# Firm capital MIC (FC.TO)



## gibor365 (Apr 1, 2011)

What the hell happened with FIRM CAPITAL (FC.TO)? TDW shows change -100% and Market value = 0?


----------



## HaroldCrump (Jun 10, 2009)

I see a closing price of $12.27.
Nothing seems to have happened. Day's trading range was $12.25 - $12.33.
The quote in TDW must be wrong.


----------



## gibor365 (Apr 1, 2011)

12.27 that what TMX.COM is giving.... when i pointed on the link in TDW, I got message Halt trading. 2nd time it dissapear....


----------



## HaroldCrump (Jun 10, 2009)

Yes, there has been a post market trading halt been issued for this at 16:38 pm EST
It seems they are issuing more equity at $12.10.
The underwriting is led by your TD Securities ;o)


----------



## gibor365 (Apr 1, 2011)

Looks like the reason below..... How it gonna affect the stock?
_Firm Capital Mortgage Investment Corporation Announces $21 Million Bought Deal Financing
24 minutes ago by Marketwire Canada - NFD
NOT FOR DISTRIBUTION TO U.S. NEWS WIRE SERVICES OR DISSEMINATION IN THE UNITED STATES 

Firm Capital Mortgage Investment Corporation (the "Corporation") (TSX:FC) is pleased to announce that it has entered into an agreement to sell, on a bought deal basis, to a syndicate of underwriters led by TD Securities Inc., 1,700,000 common shares (the "Shares") at a price of $12.10 per Share (the "Issue Price") for gross proceeds of $20,570,000. The Corporation has granted the underwriters an over-allotment option, exercisable in whole or in part at any time up to 30 days after closing, to purchase up to an additional 255,000 Shares at the Issue Price. Should the over-allotment option be exercised in full, the total gross proceeds of the offering would be $23,655,500.

> **PROVIDED INFORMATION**
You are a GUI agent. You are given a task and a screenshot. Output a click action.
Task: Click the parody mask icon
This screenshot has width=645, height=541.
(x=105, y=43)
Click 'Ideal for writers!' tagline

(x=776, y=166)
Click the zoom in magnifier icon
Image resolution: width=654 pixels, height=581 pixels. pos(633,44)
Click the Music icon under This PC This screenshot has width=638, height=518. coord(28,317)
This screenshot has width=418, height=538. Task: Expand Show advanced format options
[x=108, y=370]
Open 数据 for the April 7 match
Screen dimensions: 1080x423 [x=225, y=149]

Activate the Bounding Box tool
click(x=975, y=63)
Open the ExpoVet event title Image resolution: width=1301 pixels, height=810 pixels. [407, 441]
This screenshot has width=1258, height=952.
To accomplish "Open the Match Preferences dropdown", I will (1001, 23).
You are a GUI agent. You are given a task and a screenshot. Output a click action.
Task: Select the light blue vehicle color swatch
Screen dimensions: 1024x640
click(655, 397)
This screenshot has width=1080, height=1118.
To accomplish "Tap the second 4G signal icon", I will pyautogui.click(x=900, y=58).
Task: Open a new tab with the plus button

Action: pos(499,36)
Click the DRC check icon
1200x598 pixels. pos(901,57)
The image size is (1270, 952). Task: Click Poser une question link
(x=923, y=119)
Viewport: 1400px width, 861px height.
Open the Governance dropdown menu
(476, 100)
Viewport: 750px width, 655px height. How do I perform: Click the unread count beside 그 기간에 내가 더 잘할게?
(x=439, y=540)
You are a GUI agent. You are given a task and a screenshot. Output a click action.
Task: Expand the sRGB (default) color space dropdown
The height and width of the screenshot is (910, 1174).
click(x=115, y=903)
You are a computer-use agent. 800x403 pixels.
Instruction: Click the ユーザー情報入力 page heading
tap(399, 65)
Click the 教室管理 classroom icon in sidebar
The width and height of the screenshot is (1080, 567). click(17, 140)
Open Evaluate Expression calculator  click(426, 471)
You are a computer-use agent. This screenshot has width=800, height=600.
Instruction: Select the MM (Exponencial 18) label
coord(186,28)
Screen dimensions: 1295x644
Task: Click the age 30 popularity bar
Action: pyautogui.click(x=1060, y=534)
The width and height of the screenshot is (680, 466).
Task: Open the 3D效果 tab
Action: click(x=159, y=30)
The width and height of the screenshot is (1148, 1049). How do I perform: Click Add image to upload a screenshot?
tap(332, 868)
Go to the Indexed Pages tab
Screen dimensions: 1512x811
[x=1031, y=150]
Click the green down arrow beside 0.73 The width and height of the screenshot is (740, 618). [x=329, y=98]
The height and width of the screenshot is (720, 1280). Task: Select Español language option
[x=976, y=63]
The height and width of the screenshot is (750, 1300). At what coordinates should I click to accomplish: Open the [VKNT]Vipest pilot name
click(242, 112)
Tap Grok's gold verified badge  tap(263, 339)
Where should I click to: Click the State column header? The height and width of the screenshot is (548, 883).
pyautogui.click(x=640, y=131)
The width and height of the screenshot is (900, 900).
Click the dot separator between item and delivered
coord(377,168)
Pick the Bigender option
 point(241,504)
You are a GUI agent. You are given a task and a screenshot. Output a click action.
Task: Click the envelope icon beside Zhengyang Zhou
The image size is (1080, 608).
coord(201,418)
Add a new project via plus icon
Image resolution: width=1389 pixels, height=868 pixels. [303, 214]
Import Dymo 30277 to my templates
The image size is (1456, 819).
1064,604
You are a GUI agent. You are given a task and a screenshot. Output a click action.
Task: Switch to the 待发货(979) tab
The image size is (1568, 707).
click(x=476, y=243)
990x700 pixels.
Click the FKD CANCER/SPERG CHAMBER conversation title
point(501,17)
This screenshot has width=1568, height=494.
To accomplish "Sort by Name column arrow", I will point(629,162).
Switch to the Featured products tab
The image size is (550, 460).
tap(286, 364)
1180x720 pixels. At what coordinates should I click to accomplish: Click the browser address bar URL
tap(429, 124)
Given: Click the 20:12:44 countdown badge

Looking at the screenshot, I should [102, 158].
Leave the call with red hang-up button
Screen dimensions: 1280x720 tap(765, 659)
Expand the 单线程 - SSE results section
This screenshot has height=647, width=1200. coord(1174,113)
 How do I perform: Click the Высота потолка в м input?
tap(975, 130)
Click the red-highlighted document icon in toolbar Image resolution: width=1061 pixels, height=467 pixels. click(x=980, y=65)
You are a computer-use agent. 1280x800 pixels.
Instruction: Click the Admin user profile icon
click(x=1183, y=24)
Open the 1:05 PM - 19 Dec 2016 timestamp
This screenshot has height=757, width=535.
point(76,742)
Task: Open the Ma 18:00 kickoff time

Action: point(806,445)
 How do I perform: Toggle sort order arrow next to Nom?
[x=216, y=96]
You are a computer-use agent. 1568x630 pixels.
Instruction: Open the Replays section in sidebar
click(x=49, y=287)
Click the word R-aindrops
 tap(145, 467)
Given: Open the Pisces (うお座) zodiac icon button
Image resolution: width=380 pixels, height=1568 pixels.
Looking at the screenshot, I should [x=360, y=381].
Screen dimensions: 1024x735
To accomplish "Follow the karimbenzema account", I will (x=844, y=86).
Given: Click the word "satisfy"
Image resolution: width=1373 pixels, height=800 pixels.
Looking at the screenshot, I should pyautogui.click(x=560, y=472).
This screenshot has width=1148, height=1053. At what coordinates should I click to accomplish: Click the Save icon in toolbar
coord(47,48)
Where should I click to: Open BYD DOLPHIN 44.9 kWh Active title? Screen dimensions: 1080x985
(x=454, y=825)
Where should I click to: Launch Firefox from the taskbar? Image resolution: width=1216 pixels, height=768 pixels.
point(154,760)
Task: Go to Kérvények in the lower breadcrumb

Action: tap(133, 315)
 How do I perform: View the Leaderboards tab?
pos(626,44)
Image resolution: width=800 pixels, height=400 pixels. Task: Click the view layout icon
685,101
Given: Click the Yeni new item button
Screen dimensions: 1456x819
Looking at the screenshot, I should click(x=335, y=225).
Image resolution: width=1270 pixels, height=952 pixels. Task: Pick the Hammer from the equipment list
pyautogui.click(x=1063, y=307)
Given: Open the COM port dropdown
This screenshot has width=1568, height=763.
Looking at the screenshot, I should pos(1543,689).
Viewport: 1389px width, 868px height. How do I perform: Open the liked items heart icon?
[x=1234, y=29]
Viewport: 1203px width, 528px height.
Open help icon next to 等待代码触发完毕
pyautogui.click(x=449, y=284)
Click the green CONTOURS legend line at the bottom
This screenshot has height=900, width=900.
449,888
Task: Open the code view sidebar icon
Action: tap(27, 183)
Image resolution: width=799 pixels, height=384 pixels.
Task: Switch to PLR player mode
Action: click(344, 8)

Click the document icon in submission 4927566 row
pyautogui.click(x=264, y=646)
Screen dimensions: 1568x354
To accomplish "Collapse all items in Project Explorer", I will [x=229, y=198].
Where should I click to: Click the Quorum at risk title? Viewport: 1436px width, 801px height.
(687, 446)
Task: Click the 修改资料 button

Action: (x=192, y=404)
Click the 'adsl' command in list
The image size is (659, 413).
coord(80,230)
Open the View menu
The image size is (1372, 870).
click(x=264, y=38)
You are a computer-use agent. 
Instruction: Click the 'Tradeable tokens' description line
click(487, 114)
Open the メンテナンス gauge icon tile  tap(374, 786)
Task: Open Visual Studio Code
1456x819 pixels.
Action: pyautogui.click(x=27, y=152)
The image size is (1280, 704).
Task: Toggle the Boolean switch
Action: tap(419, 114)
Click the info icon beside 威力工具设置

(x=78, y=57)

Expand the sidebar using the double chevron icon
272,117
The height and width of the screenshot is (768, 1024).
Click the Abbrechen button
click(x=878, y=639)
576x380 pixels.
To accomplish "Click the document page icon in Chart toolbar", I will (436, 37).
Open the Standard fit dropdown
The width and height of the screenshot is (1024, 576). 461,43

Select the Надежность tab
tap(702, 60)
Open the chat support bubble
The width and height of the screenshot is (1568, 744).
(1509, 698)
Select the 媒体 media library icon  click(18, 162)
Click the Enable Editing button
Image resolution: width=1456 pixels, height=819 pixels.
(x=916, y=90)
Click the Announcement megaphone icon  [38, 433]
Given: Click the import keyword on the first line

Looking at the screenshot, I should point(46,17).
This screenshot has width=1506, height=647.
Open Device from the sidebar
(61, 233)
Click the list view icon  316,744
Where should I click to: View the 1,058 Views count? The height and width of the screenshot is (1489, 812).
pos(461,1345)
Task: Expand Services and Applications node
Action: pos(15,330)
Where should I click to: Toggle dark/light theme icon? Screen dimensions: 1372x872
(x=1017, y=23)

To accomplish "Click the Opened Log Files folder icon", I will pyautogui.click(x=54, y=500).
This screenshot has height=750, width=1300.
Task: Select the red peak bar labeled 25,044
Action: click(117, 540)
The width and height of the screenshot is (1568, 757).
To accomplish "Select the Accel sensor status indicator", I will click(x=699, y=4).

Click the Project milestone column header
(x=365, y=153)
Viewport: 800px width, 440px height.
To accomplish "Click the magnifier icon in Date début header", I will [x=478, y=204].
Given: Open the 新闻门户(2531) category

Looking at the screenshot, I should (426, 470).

> **SET OF TASKS**
A. From the Firm Capital thread, write out the passage between "Yes, there has" and "TD Securities ;o)", inclusive.
B. Condense the paragraph of the Firm Capital thread that begins "Firm Capital Mortgage Investment Corporation (the "Corporation") (TSX:FC) is pleased to announce" into a brief bulleted list of its main facts.

> **ANSWER SET**
A.
Yes, there has been a post market trading halt been issued for this at 16:38 pm EST
It seems they are issuing more equity at $12.10.
The underwriting is led by your TD Securities ;o)

B.
- Firm Capital Mortgage Investment Corporation (TSX:FC) agreed to sell 1,700,000 common shares on a bought deal basis.
- The buyers are a syndicate of underwriters led by TD Securities Inc.
- The issue price is $12.10 per share, for gross proceeds of $20,570,000.
- The underwriters have an over-allotment option to buy up to 255,000 more shares at the issue price, exercisable in whole or in part up to 30 days after closing.
- If that option is exercised in full, total gross proceeds would be $23,655,500.